━━ Ausgangstext

Dabei verlaufen die Konfliktlinien und Denkmuster nicht so simpel, wie man annimmt. Tolands Vater zum Beispiel bleut ihm ein, Schwarze zu respektieren. Fast im gleichen Atemzug sagt er aber, dass Weiße ein weiter entwickeltes Gehirn hätten und Schwarze den Tieren näher seien. Christliche Ideen von Nächstenliebe vermischen sich mit blauäugigem Alltagsrassismus. Und das ist noch das harmloseste Beispiel. Unterhalb der kleinstädtischen Apfelkuchen-Gemütlichkeit existieren Hass und Gewalt, die irgendwann auch über Tolands Freundeskreis hereinbrechen.

━━━━
━━ Vorliegendes Material

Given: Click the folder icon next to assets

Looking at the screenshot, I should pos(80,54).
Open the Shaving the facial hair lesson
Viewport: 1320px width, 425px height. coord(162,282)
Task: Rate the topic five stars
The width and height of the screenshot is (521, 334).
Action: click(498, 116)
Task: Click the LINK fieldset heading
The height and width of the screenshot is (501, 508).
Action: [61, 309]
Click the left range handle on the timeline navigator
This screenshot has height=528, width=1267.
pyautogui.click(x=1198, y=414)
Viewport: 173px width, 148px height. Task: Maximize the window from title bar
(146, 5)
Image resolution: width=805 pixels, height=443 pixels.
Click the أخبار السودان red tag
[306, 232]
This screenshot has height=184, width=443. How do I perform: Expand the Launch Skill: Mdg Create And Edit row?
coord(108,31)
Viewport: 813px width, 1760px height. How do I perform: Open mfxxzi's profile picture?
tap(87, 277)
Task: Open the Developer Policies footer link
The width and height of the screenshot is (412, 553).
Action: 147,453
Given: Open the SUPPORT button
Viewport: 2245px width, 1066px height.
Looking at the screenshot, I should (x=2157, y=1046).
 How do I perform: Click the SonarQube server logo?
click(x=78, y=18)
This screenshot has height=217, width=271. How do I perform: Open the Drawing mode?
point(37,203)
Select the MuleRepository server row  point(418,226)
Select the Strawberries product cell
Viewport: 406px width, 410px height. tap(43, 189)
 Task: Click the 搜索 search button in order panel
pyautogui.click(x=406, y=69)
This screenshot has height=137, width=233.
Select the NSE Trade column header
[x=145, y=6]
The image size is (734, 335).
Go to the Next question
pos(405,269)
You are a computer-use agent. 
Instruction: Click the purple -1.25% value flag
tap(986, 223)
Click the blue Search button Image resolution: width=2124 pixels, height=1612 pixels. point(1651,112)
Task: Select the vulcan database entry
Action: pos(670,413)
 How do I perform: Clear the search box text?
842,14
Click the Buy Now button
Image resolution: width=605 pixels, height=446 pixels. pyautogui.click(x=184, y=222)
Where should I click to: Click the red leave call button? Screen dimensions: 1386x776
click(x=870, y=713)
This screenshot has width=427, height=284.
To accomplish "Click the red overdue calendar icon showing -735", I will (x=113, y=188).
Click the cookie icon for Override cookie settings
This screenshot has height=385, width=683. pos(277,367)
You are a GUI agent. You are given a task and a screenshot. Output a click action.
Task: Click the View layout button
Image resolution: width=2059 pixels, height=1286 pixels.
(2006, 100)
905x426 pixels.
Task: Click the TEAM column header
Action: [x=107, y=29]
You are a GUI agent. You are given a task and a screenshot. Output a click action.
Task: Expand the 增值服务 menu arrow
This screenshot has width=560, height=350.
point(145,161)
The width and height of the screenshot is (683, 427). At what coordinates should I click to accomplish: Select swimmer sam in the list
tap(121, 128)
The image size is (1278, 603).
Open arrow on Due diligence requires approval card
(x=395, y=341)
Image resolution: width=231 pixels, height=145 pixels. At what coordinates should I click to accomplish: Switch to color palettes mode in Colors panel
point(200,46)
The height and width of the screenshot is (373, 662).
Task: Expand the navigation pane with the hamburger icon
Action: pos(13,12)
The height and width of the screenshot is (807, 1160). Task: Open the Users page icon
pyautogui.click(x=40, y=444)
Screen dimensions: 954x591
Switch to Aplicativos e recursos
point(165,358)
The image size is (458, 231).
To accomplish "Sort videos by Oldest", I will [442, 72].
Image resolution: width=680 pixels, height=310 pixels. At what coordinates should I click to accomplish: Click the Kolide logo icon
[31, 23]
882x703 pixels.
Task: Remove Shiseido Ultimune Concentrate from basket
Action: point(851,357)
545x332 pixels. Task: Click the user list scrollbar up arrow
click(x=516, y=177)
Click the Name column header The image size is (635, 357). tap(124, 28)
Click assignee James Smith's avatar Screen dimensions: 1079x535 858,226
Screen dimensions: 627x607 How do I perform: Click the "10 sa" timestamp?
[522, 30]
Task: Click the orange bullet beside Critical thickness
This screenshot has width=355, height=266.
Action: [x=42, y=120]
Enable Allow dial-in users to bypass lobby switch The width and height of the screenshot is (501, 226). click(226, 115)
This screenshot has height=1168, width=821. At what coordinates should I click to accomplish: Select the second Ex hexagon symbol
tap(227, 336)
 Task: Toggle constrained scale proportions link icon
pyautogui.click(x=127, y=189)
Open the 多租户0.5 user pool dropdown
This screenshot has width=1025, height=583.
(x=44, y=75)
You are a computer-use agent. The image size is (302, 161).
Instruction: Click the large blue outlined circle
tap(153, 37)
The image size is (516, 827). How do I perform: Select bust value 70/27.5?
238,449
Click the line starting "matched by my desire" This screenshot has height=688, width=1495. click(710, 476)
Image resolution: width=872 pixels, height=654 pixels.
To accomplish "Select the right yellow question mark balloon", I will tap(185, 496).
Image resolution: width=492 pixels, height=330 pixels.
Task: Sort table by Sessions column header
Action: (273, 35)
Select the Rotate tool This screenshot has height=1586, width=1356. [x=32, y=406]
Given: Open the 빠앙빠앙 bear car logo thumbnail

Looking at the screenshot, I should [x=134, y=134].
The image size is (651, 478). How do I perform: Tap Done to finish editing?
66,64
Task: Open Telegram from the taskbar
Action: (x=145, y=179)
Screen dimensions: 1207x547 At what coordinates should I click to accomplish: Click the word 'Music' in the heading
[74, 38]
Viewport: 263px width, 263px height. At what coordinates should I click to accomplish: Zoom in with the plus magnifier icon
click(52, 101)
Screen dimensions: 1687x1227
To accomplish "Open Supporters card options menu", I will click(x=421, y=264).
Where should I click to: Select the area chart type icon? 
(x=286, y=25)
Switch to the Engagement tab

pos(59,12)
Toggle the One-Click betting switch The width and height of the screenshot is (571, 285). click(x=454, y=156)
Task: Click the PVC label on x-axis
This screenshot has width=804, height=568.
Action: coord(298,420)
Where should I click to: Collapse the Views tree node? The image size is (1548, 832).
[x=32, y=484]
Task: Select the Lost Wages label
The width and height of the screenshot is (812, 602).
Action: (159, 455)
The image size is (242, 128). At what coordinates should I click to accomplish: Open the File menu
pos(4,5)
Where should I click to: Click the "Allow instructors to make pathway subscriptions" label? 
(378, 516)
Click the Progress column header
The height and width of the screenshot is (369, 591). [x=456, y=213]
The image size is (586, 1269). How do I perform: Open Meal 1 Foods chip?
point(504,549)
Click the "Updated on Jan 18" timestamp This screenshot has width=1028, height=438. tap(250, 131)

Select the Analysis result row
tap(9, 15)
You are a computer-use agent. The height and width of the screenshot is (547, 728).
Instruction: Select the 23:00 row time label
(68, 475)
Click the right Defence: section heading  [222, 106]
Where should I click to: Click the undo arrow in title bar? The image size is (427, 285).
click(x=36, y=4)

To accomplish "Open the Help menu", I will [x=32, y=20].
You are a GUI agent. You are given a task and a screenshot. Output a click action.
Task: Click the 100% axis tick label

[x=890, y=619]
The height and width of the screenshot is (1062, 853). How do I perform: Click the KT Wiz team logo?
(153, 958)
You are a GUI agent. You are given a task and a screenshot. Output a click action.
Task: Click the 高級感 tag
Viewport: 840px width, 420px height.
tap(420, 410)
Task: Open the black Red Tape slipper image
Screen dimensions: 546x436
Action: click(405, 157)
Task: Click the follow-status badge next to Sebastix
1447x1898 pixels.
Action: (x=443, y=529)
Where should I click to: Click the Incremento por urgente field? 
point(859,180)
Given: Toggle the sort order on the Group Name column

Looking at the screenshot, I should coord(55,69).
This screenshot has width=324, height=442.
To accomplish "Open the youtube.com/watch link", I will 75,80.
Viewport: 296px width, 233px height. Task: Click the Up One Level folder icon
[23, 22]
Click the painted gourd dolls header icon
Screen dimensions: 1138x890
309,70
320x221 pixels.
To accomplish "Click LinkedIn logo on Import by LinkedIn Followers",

━━━━

» Arbeitsauftrag
Schreibe den Text über Toland und den Rassismus in seinem kleinstädtischen Umfeld im Anschluss an seinen letzten Satz weiter.

» Lösung
Durch Tolands Lebenssituation wird er zugleich als Mitglied der Mehrheitskultur aber insgeheim doch als Außenseiter inszeniert. Die Einführung in das progressive Milieu findet langsam statt. Wie Toland werden wir mit einer Vielzahl an illustren Charakteren mit ganz eigenen Vorstellungen und Lebensentwürfen bekannt gemacht. Für ihn – wie auch für uns – stellt sich dann die Frage: Warum sollte gerade ich mich engagieren? Die Angst vor Repressionen lähmt den Helden in seinem inneren Konflikt genauso, wie die Mehrheit der Bevölkerung bei der politischen Ungerechtigkeit. Und wenngleich der Status Quo bequem scheint, ist er doch unerträglich.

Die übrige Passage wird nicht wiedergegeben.